Behaviorist Patricia McConnell has observed that when it comes to dogs and people, “play isn’t what makes our relationship with each other better, play is what creates the relationship in the first place.” With that in mind, recent findings of a Bristol University survey are worrying: most of the 4,000 respondents simply didn’t spend enough time playing with their dogs. The UK-based study also found a clear link between “limited playtime and animal behavior problems, such as being nervous when left alone, disobedience and snapping at other animals.”
Others have taken note of the role of play in our dogs’ lives as well. Marc Bekoff, one of the leading scientists of animal play, has said, “We train too much and play too little. … Whenever you are playing together, you and your dog learn the most important rules of social interaction: mutual trust, accepting the limitations of the other individual and dealing fairly with each other.”
Play is also ripe with opportunities for shared joy.

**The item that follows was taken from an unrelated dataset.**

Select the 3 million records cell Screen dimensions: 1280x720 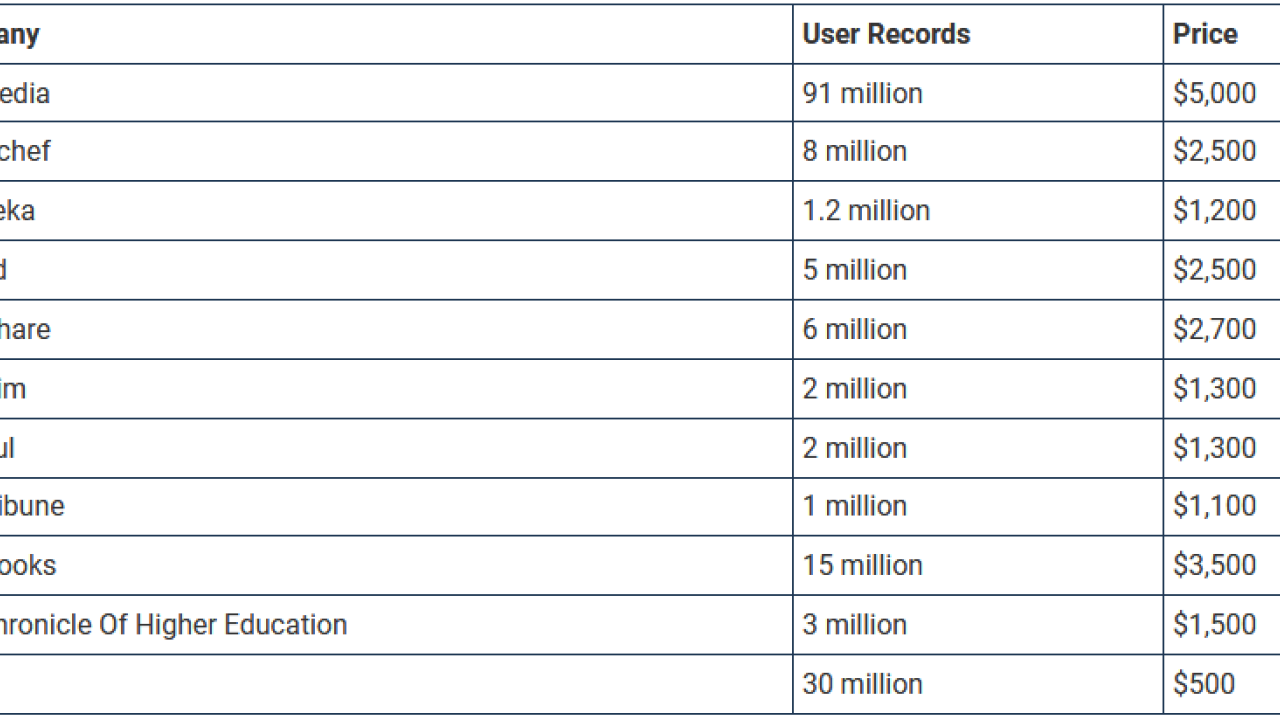coord(854,624)
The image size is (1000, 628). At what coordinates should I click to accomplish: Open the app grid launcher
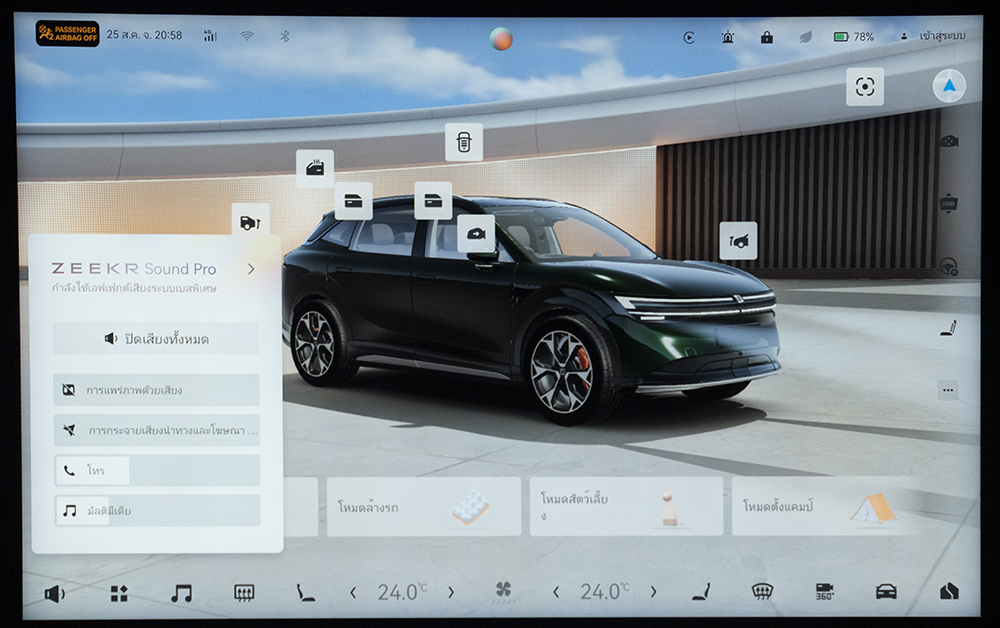pyautogui.click(x=119, y=593)
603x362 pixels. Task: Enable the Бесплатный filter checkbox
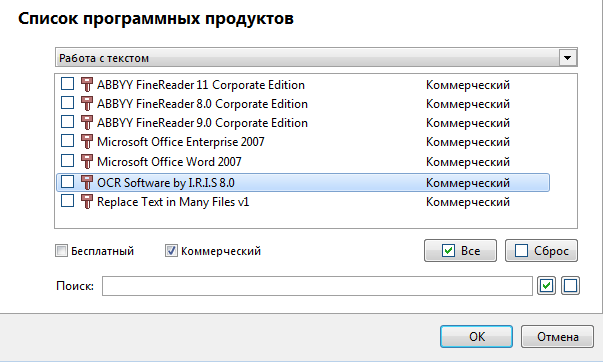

As Mechtild Käufer, author of Canine Play Behavior, writes, during play, you and your dog experience “moments in which two species— human and dog—really become one.”
So, how does all this research and insight play out (no pun intended) in real life? Here are some data points to keep in mind.
> Play develops trust and increases the degree and amount of attention your dog will pay to you. (Particularly if you let your dog win occasionally, including when playing tug.)
> It also develops communication. To get your dog’s attention, hold a toy out in front of you, slap both hands on the ground, play bow or make a quick forward movement.
> Dogs will play longer with humans than with other dogs; they’re also less competitive and will both present and surrender toys to the human more frequently.
> Play signals given by humans are more likely to elicit a response when accompanied by play vocalizations.
> Dogs in multi-dog households are more (rather than less) interested in playing with humans.
> Dogs who frequently play rough-and-tumble games with their humans have fewer problems with separation anxiety and are more self-confident.
> Dogs score higher in “obedient attentiveness” after play sessions than before the sessions, according to researchers Nicola Rooney and John Bradshaw, which suggests that training after play can be highly effective.
> They call it “play” because it’s not goal-oriented. Try not to focus on winning ribbons or breaking records—in that case, it’s more like work, and the positive aspects disappear.
So, what are you waiting for? Go have a romp with your dog!
For more on this fascinating topic, add Canine Play Behavior by Mechtild Käufer and Play Together, Stay Together by Karen B. London and Patricia B. McConnell to your reading list.